But, although their conversion and other civilizing influences operated powerfully upon the Germans in Gaul; and although the Franks (who were originally a confederation of the Teutonic tribes that dwelt between the Rhine, the Maine, and the Weser) established a decided superiority over the other conquerors of the province, as well as over the conquered provincials, the country long remained a chaos of uncombined and shifting elements. The early princes of the Merovingian dynasty were generally occupied in wars against other princes of their house, occasioned by the frequent subdivisions of the Frank monarchy: and the ablest and best of them had found all their energies tasked to the utmost to defend the barrier of the Rhine against the Pagan Germans, who strove to pass that river and gather their share of the spoils of the empire.

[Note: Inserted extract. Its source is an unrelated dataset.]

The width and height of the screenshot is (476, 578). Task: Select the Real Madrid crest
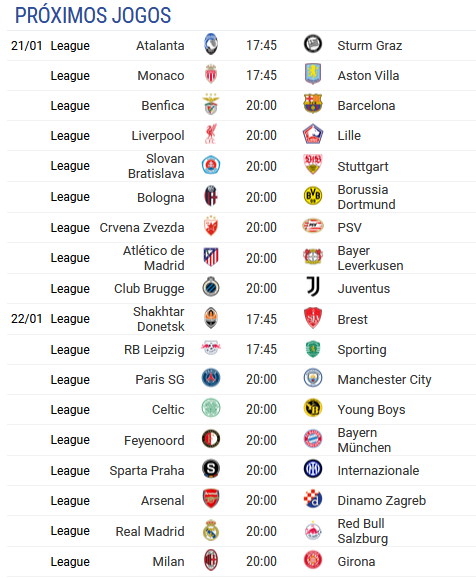click(211, 530)
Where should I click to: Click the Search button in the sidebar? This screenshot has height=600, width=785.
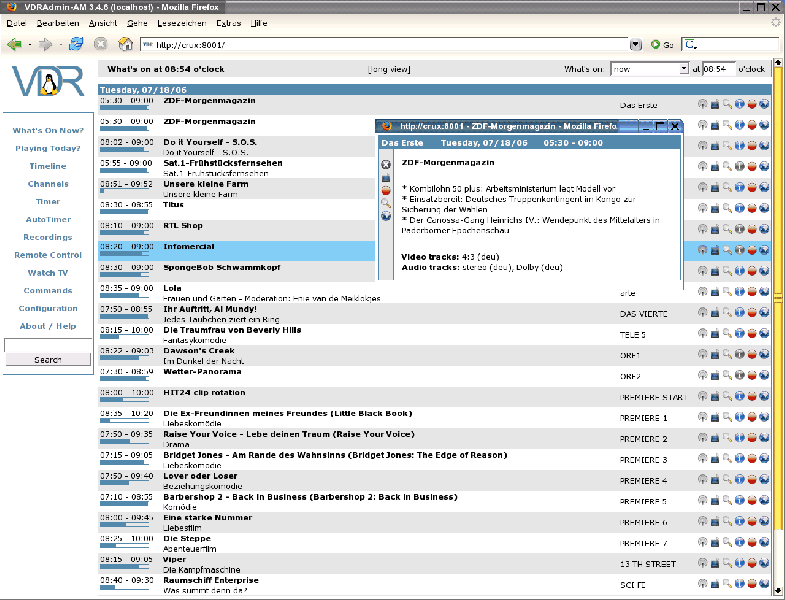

The conquests which the Saracens effected over the southern and eastern provinces of Rome were far more rapid than those achieved by the Germans in the north; and the new organizations of society which the Moslems introduced were summarily and uniformly enforced. Exactly a century passed between the death of Mohammed and the date of the battle of Tours. During that century the followers of the Prophet had torn away half the Roman empire; and besides their conquests over Persia, the Saracens had overrun Syria, Egypt, Africa, and Spain, in an unchequered and apparently irresistible career of victory. Nor, at the commencement of the eighth century of our era, was the Mohammedan world divided against itself, as it subsequently became. All these vast regions obeyed the Caliph; throughout them all, from the Pyrenees to the Oxus, the name of Mohammed was invoked in prayer, and the Koran revered as the book of the law.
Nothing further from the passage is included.